BRIEF 1. In the email about copy-on-write byte arrays, what does passing an object to an API, including sendMessage to a worker, produce?
BRIEF 2. Update the email about copy-on-write byte arrays from "I'm not sure" up to and including "copy-on-write virtual copy.", with "virtual copy" replaced by "lazy copy".
BRIEF 3. Carry the email about copy-on-write byte arrays forward from where it stops.

##### TEXT PASSAGE #####

On May 11, 2008, at 4:08 PM, Aaron Boodman wrote:
On Sun, May 11, 2008 at 3:02 PM, Maciej Stachowiak <[EMAIL PROTECTED]>
wrote:
Both of these can be addressed by the APIs (including the worker
transfer
mechanism) making a copy, which can use a copy-on-write mechanism
to avoid
actually making a copy in the common case.
Ok, so just so I'm clear, does the following example snippet
accurately reflect how you propose that things work?
I'm not sure I am following it all exactly, but I think yes. Variable
assignment would not trigger any copy-on-write behavior, since it is
still the same object. Passing to an API (including sendMessage to a
worker) would make a copy-on-write virtual copy.
var req = new XMLHttpRequest();
req.open("GET", "example", true);
req.onreadystatechange = handleResult;
req.send(null);
function handleResult() {
if (req.readyState != 4) return;
var b1 = req.responseByteArray;
var b2 = b1;
assert(b1 === b2); // they refer to the same object
// print the contents of the array
for (var i = 0; i < b1.length; i++) {
print(b1[i]);
}
b1[0] = 42;
assert(b2[0] == 42);
var worker = window.createWorker("worker.js");
worker.sendMessage(b1); // branches b1
b1[0] = 43; // modification does not affect what got sent to worker
}
// worker.js
worker.onmessage = function(b) {
assert(b[0] == 42);
};
I'm still not convinced that immutability is good, or that the
ECMAScript
ByteArray proposal can't handle the required use cases.

##### INPUT DATA #####

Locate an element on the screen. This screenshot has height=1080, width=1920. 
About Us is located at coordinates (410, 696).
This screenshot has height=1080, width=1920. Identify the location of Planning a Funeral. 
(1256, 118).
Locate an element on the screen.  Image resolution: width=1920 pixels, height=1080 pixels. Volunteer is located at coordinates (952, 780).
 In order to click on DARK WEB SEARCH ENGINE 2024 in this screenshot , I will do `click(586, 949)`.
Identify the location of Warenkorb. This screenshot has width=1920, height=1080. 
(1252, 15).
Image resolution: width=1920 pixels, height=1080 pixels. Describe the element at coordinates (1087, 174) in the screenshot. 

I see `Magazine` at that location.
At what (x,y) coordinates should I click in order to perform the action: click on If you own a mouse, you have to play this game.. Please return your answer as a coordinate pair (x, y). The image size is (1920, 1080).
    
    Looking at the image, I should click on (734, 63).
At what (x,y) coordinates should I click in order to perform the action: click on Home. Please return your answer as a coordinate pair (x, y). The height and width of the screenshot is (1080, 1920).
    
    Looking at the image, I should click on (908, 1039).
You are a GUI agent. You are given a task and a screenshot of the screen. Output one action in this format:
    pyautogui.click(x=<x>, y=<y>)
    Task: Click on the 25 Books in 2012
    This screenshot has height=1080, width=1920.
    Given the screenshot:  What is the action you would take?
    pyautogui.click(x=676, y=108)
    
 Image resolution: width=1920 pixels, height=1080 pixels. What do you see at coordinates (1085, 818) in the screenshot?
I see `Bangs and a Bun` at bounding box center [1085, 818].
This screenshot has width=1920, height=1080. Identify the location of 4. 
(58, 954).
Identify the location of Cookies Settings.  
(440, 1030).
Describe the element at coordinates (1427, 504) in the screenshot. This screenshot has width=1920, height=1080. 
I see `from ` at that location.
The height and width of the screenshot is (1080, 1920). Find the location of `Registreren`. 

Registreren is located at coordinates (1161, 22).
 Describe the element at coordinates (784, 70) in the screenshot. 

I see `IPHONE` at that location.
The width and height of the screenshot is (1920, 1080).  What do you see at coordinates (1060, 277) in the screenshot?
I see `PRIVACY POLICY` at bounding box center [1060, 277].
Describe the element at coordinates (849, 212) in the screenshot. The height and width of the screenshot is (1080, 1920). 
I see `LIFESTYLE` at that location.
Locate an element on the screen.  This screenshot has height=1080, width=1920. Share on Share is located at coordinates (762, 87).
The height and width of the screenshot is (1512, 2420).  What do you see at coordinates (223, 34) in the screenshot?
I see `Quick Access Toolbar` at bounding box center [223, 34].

#####

WRITTEN ANSWER 1. A copy-on-write virtual copy.

WRITTEN ANSWER 2.
I'm not sure I am following it all exactly, but I think yes. Variable
assignment would not trigger any copy-on-write behavior, since it is
still the same object. Passing to an API (including sendMessage to a
worker) would make a copy-on-write lazy copy.

WRITTEN ANSWER 3.
Here's one additional question on how this would work with ByteArray.
The read API for ByteArray is currently synchronous. Doesn't this mean
that with large files accessing bytearray[n] could block?
If the ByteArray were in fact backed by a file, then accessing
bytearray[n] could lead to part of the file being paged in. However,
the same is true if it is backed by RAM that is swapped out. Even
accessing uninitialized zero-fill memory could trap to the kernel,
though that's in general not as bad as hitting disk (whether for swap
or file bytes).
I can see how you may want to have an object to represent a file that
can be handed to APIs directly, but that has only an async read
interface for JS. However, I am pretty sure you would not want to use
such an object to represent binary data returned from an XHR, or the
pixel contents of a <canvas>. After all, the data is already in
memory. So perhaps files need a distinct object from other forms of
binary data, if we wanted to enforce such a restriction.